Passage:

────────────────────

I have seen several different contexts the expression "boson-type realization", for instance in the study of algebras growth and realization of affine algebras.
To be or not be a boson-type realization is a property which deserve to be checked doing what?
What is a good basic reference for the nomenclatures boson, fermion and so on?
On
In particle physics, bosons and fermions are classes of elementary particles. Every elementary particle is either a boson or a fermion - for example, electrons are fermions and photons are bosons.
Fermions are characterized by the property that only one fermion may occupy a given quantum state, whereas many bosons may occupy the same quantum state. Mathematically, this means that fermions are described using Fermi-Dirac statistics and bosons are described using Bose–Einstein statistics. Many physical properties of these particles are derived from this essential difference.
I would guess that a definition of "boson-type realization" would be a reference to this mathematical difference. When looking around for a definition, I noticed that this term occurs most often in papers by Ben Cox, a professor at CofC. I imagine the most reliable way to get an answer would be to email him.

────────────────────

Supplied data:
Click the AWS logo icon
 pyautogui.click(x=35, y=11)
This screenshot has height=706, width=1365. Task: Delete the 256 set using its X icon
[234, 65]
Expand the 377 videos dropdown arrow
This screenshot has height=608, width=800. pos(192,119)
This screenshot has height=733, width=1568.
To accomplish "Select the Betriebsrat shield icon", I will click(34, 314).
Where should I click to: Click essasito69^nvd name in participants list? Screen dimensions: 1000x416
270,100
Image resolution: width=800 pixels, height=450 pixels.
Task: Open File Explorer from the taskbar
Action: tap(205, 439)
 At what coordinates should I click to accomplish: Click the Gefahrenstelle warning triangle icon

────────────────────

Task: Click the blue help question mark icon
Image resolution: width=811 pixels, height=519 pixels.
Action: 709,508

────────────────────

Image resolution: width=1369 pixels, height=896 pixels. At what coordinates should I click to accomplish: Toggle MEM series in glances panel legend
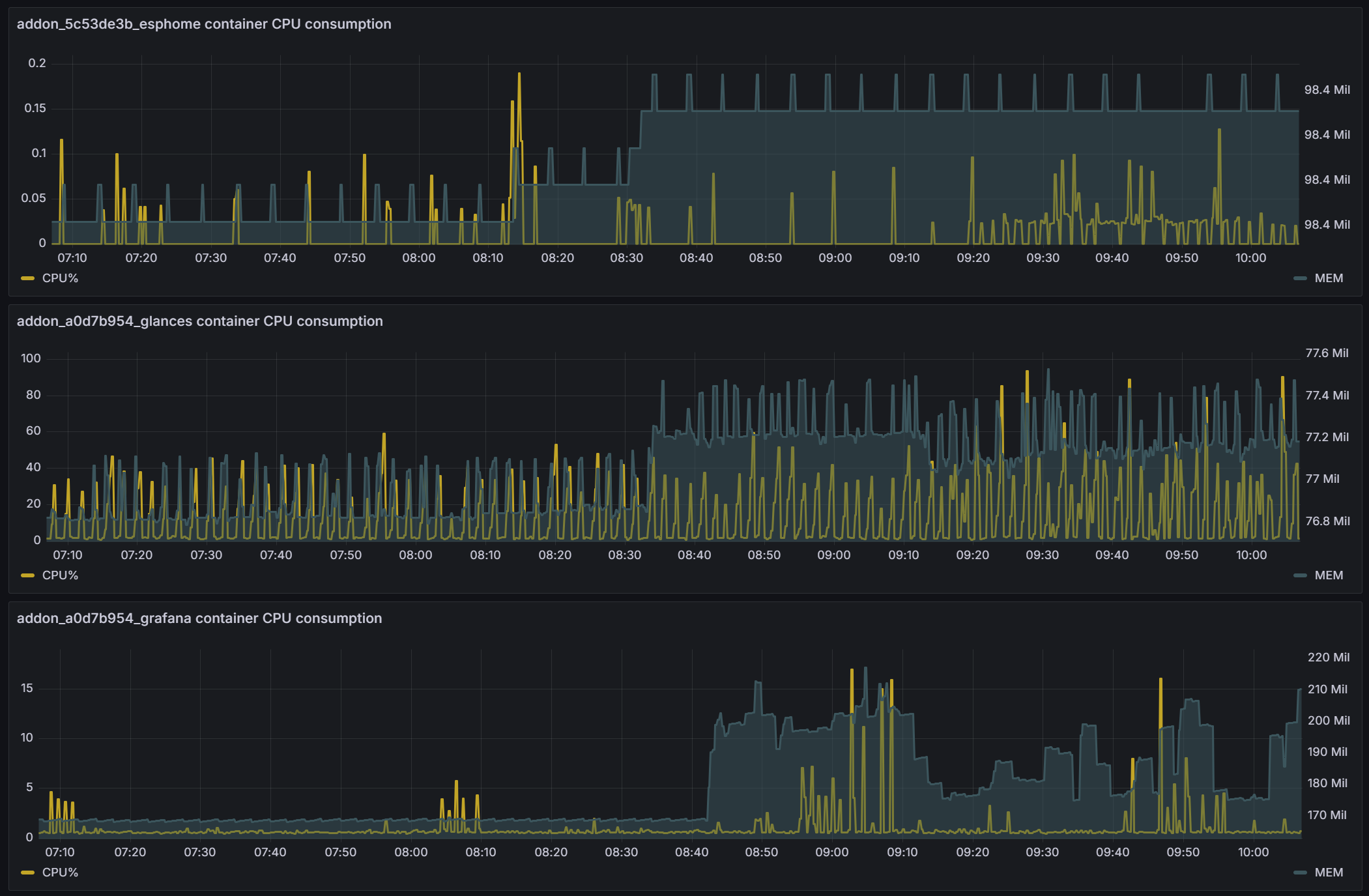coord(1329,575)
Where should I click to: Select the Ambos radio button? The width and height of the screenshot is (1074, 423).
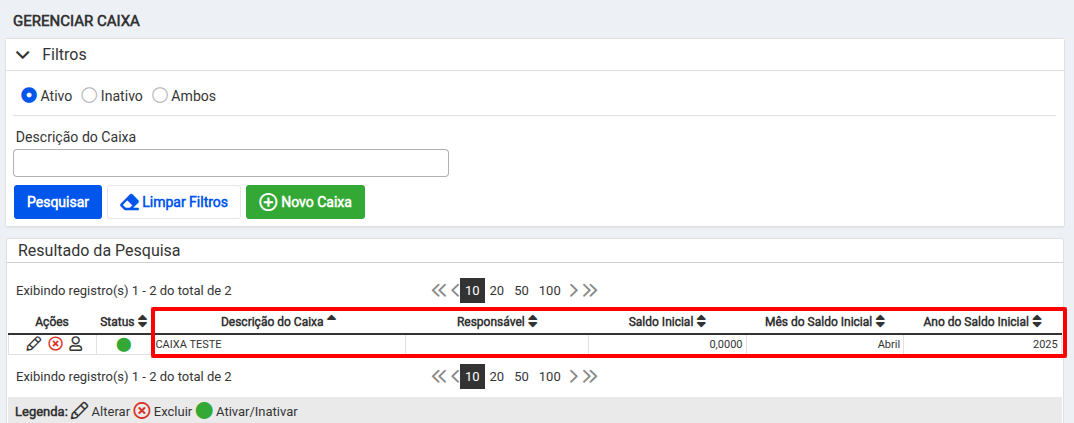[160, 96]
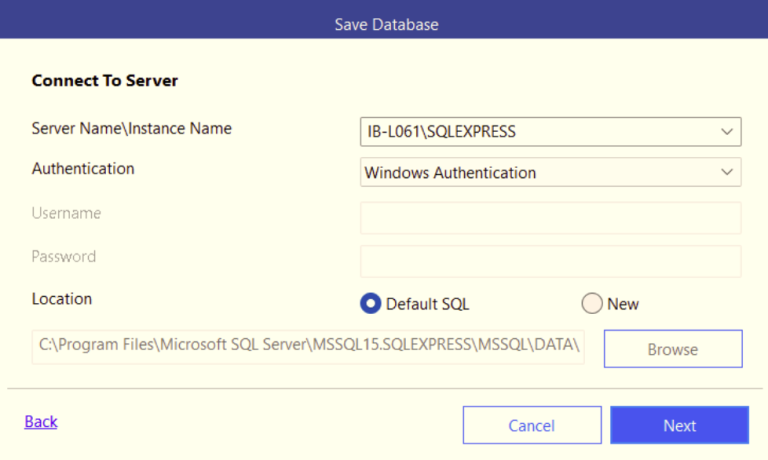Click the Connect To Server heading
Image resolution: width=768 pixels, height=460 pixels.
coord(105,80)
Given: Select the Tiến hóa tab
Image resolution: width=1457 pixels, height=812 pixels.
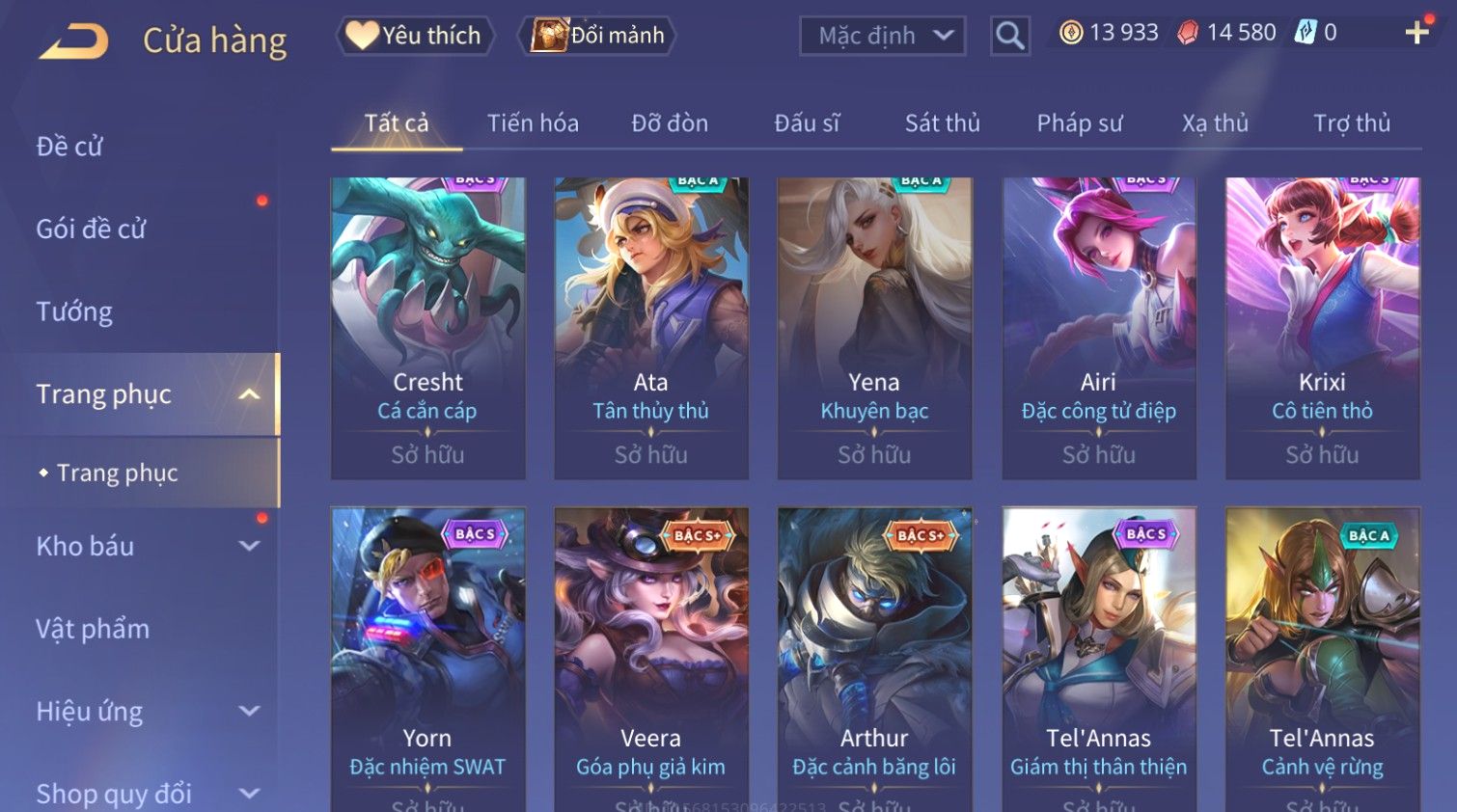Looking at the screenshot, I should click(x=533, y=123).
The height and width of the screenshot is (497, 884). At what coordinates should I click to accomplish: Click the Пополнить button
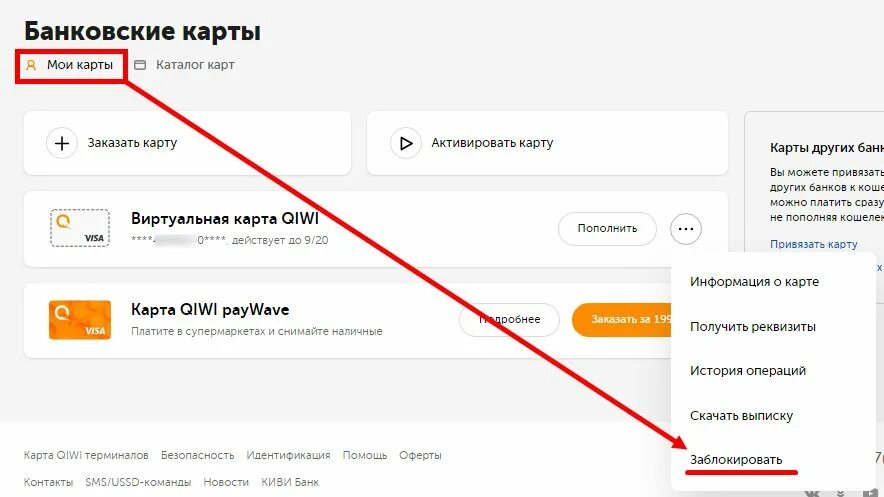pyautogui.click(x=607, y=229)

────────────────────

Instructions:
[a] According to the forum thread on boson-type realizations, in whose papers does the term "boson-type realization" occur most often?
[b] Do these statements agree with the forum thread on boson-type realizations? Answer yes or no for each and quote the words that decide it. (i) Electrons are bosons. (ii) Many bosons may occupy the same quantum state. (iii) Fermions are described using Bose–Einstein statistics.
[c] Sum up the forum thread on boson-type realizations in two sentences.

Task solutions:
[a] Ben Cox, a professor at CofC.

[b]
(i) No: "electrons are fermions and photons are bosons"
(ii) Yes: "whereas many bosons may occupy the same quantum state"
(iii) No: "fermions are described using Fermi-Dirac statistics"

[c] The thread asks what "boson-type realization" means, having met the expression in work on algebra growth and realizations of affine algebras, and asks for a basic reference on the boson and fermion nomenclature. A reply explains that in particle physics bosons and fermions are classes of elementary particles, that only one fermion may occupy a given quantum state while many bosons may, and that the term probably refers to this difference; it also suggests emailing Ben Cox, in whose papers the term occurs most often.